Performance Tuning – String Sorting
Performance Tuning – “Know What You Are Sorting”
You probably know that our Smalltalk products support CLDR-based internationalization, which is incredibly useful for building applications for use with many languages that are deployed throughout many parts of the world.
Unicode, the basis of internationalization frameworks, makes sorting significantly more work, computation wise.
Cincom engineers are working on techniques to improve the performance of full unicode sorting.
Even if you don’t use the internationalization capabilities, you will probably want to know about this for potential performance tuning. Knowledge is power!
StringCollationPolicy is a class with the following comment:
“There are several collation algorithms available:
Fastest – Strings are sorted based on the values of the characters. No intelligent case folding is done, so that for example, A < B < a < b. This is very fast, but not usually what a user would expect to see.
Fast – The default collation algorithm for previous versions of Cincom® VisualWorks®. Case folding is done, but the algorithm is otherwise relatively primitive.
Unicode, low-priority punctuation – Unicode-compatible collation.

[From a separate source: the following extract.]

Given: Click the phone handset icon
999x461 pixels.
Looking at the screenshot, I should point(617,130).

White space and punctuation characters are ignored unless the strings cannot be distinguished based on letters, accents and upper-/ lowercase.
Unicode, high-priority punctuation – Unicode-compatible collation. White space and punctuation characters are treated as first-class characters, with more influence over collation than distinctions like accents and upper-/lowercase.”

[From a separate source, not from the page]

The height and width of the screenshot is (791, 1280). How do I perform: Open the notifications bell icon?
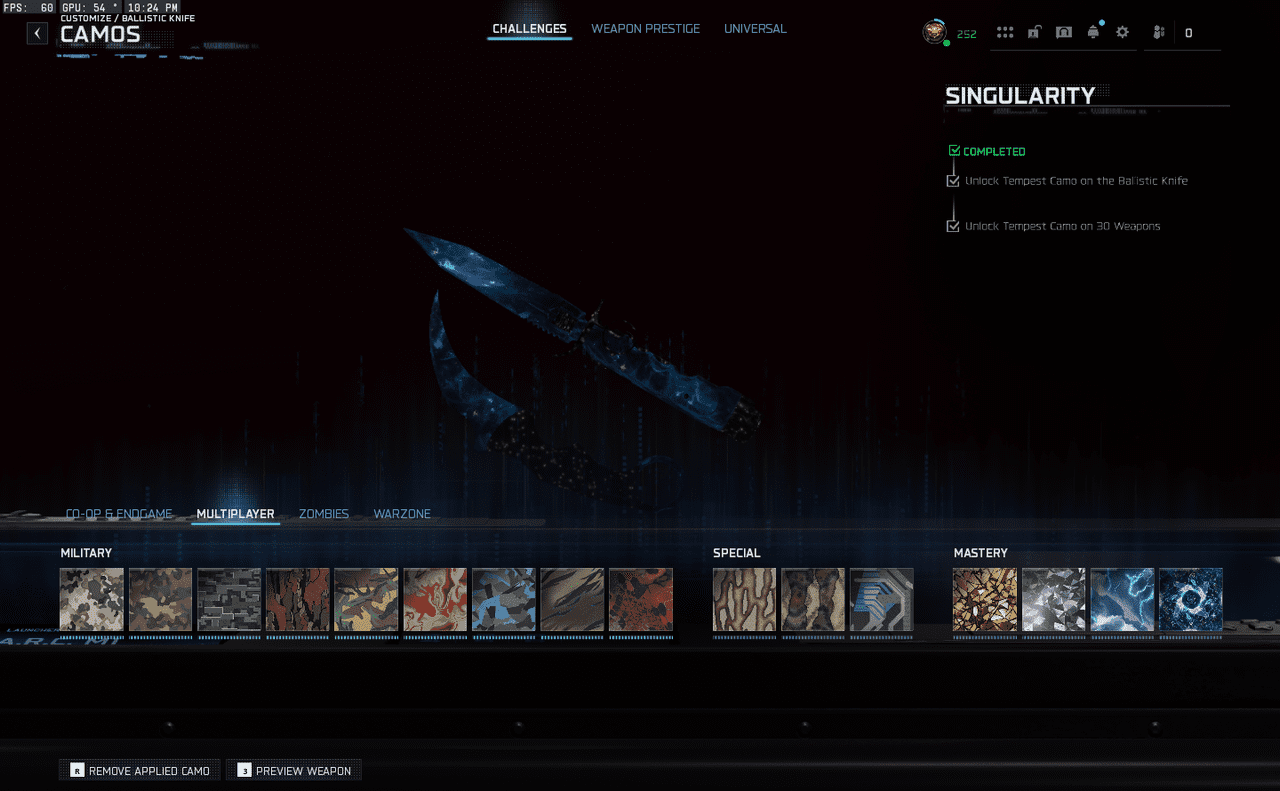click(1093, 32)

Let’s run a simple test, sorting strings from a text file:
file := 'FAQ.txt'. stream := file asFilename readStream. [stream atEnd] whileFalse:[lines add: (stream upTo: Character cr) ].
StringCollationPolicy collationAlgorithm: #UnicodeWithPunctuation. Transcript cr; show: [lines asSortedCollection] timeToRun printString.

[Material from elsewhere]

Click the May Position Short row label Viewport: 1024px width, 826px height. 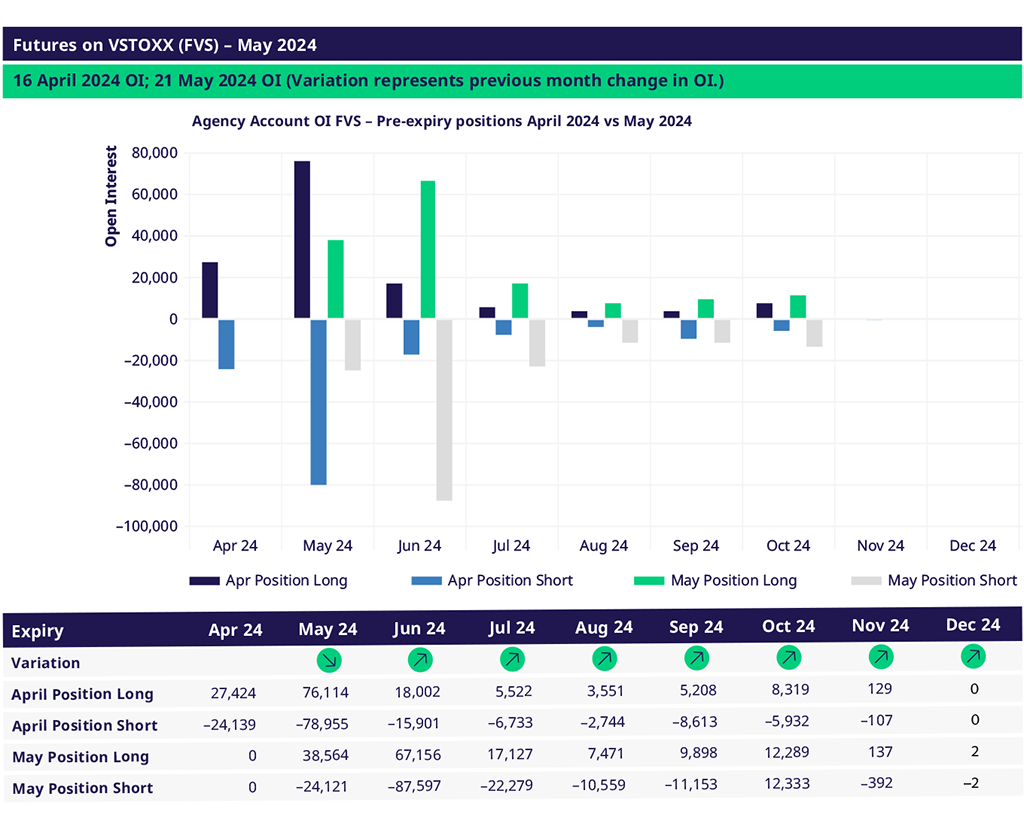click(82, 788)
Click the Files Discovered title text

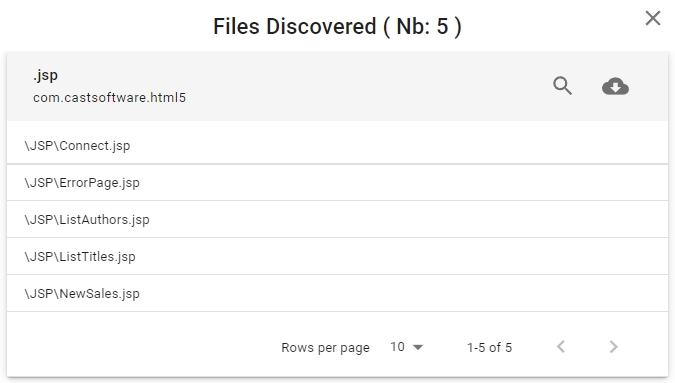(294, 26)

StringCollationPolicy collationAlgorithm: #UnicodeNormal. Transcript cr; show: [lines asSortedCollection] timeToRun printString.
StringCollationPolicy collationAlgorithm: #Fast. Transcript cr; show: [lines asSortedCollection] timeToRun printString.
StringCollationPolicy collationAlgorithm: #Fastest. Transcript cr; show: [lines asSortedCollection] timeToRun printString.
Results:
- 100.806 milliseconds
- 80.348 milliseconds
- 4.105 milliseconds
- 4.15 milliseconds
Good coding to you! –Arden Thomas